Required ingress rules (in order):
ingress:
- hostname: dbis-admin.d-bis.org
service: https://<internal-ip>:<port>
- hostname: dbis-api.d-bis.org
service: https://<internal-ip>:<port>
- hostname: dbis-api-2.d-bis.org
service: https://<internal-ip>:<port>
- hostname: mim4u.org.d-bis.org
service: https://<internal-ip>:<port>
- hostname: www.mim4u.org.d-bis.org
service: https://<internal-ip>:<port>
- hostname: rpc-http-prv.d-bis.org
service: https://<internal-ip>:<port>
- hostname: rpc-http-pub.d-bis.org
service: https://<internal-ip>:<port>
- hostname: rpc-ws-prv.d-bis.org
service: https://<internal-ip>:<port>
- hostname: rpc-ws-pub.d-bis.org
service: https://<internal-ip>:<port>
- service: http_status:404 # Catch-all must be last
Priority 2: Increase TTL Values
Change TTL from 1 second to 300 seconds (5 minutes) for production stability:
# In Cloudflare Dashboard:
# DNS → Records → Edit each CNAME → Set TTL to 300 (or Auto)

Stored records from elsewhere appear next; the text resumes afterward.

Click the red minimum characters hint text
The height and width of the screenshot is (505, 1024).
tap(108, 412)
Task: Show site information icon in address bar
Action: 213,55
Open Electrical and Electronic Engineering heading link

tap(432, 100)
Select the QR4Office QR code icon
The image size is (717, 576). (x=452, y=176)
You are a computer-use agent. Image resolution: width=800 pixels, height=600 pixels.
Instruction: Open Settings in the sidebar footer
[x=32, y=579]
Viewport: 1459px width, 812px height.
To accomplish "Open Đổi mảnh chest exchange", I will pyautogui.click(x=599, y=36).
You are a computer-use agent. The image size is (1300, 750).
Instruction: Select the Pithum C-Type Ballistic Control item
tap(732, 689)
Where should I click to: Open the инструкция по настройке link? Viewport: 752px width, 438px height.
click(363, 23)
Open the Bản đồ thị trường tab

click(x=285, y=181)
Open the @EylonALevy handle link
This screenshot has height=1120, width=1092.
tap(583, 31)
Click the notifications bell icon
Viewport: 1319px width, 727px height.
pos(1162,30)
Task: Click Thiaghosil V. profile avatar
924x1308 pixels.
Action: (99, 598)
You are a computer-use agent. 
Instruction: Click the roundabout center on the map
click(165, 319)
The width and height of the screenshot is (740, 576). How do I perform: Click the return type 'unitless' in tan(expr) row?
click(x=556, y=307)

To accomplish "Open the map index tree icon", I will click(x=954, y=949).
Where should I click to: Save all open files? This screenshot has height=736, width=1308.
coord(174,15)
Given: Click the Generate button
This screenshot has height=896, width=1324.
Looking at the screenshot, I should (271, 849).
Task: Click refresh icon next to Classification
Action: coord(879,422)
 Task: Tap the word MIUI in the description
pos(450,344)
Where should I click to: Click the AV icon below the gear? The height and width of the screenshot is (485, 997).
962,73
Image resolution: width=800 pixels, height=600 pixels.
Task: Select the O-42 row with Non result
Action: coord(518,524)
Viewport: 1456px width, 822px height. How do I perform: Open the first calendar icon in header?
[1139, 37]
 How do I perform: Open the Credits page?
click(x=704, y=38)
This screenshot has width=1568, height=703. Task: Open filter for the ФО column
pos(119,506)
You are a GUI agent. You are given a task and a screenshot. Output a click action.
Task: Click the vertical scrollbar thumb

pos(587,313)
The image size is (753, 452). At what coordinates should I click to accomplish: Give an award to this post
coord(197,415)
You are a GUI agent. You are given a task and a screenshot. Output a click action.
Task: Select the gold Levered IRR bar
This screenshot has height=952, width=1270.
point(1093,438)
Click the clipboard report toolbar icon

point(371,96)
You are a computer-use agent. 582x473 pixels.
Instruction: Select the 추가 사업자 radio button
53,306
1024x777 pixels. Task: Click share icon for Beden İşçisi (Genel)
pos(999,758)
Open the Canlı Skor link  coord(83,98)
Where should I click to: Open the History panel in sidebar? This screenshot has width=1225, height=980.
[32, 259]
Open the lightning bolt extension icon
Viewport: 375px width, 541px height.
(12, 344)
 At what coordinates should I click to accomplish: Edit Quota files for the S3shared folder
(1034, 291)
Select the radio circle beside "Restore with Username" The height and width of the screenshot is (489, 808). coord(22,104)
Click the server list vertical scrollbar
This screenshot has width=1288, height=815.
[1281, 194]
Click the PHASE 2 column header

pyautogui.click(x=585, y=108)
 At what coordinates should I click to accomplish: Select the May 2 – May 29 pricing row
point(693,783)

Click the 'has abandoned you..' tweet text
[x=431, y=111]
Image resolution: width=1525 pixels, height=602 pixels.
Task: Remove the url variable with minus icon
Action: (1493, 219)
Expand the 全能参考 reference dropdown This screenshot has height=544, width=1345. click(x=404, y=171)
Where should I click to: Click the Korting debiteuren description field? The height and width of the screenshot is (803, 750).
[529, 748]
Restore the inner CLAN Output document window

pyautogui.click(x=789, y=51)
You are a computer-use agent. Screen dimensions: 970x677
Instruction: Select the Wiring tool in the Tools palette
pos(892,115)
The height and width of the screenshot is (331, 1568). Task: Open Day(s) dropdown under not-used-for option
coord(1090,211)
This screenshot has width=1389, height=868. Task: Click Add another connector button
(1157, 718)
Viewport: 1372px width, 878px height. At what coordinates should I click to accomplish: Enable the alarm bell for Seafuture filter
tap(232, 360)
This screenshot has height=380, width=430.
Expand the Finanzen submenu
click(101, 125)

Priority 3: Consider Separate Tunnels
For better isolation and troubleshooting, consider:
- Separate tunnel for RPC endpoints
- Separate tunnel for API endpoints
- Separate tunnel for admin interface
Benefits:
- Better isolation
- Easier troubleshooting
- Independent scaling
- Reduced single point of failure
Priority 4: Verify Tunnel Health
# Check all tunnel services
ssh root@192.168.11.12 "pct exec 102 -- systemctl status cloudflared-*"
# Check tunnel logs for errors
ssh root@192.168.11.12 "pct exec 102 -- journalctl -u cloudflared-* -n 100"
Testing & Validation
Test Each Hostname
# Test Proxmox tunnels
curl -I https://ml110-01.d-bis.org
curl -I https://r630-01.d-bis.org
curl -I https://r630-02.d-bis.org
# Test shared tunnel services
curl -I https://dbis-admin.d-bis.org
curl -I https://dbis-api.d-bis.org
curl -I https://rpc-http-pub.d-bis.org
curl -I https://rpc-ws-pub.d-bis.org
# Test explorer
curl -I https://explorer.d-bis.org
Check DNS Resolution
# Verify DNS records
dig +short ml110-01.d-bis.org
dig +short dbis-api.d-bis.org
dig +short rpc-http-pub.d-bis.org
Summary
✅ Proxmox Tunnels: Correctly configured, no conflicts
⚠️ Shared Tunnel: 9 hostnames on one tunnel - needs verification
⚠️ TTL Values: Too low (1 second) - should be increased
⚠️ Proxy Status: Mixed - consider standardizing
Main Issue: The shared tunnel (10ab22da-8ea3-4e2e-a896-27ece2211a05) must have proper ingress rules configured for all 9 hostnames, otherwise services will fail or route incorrectly.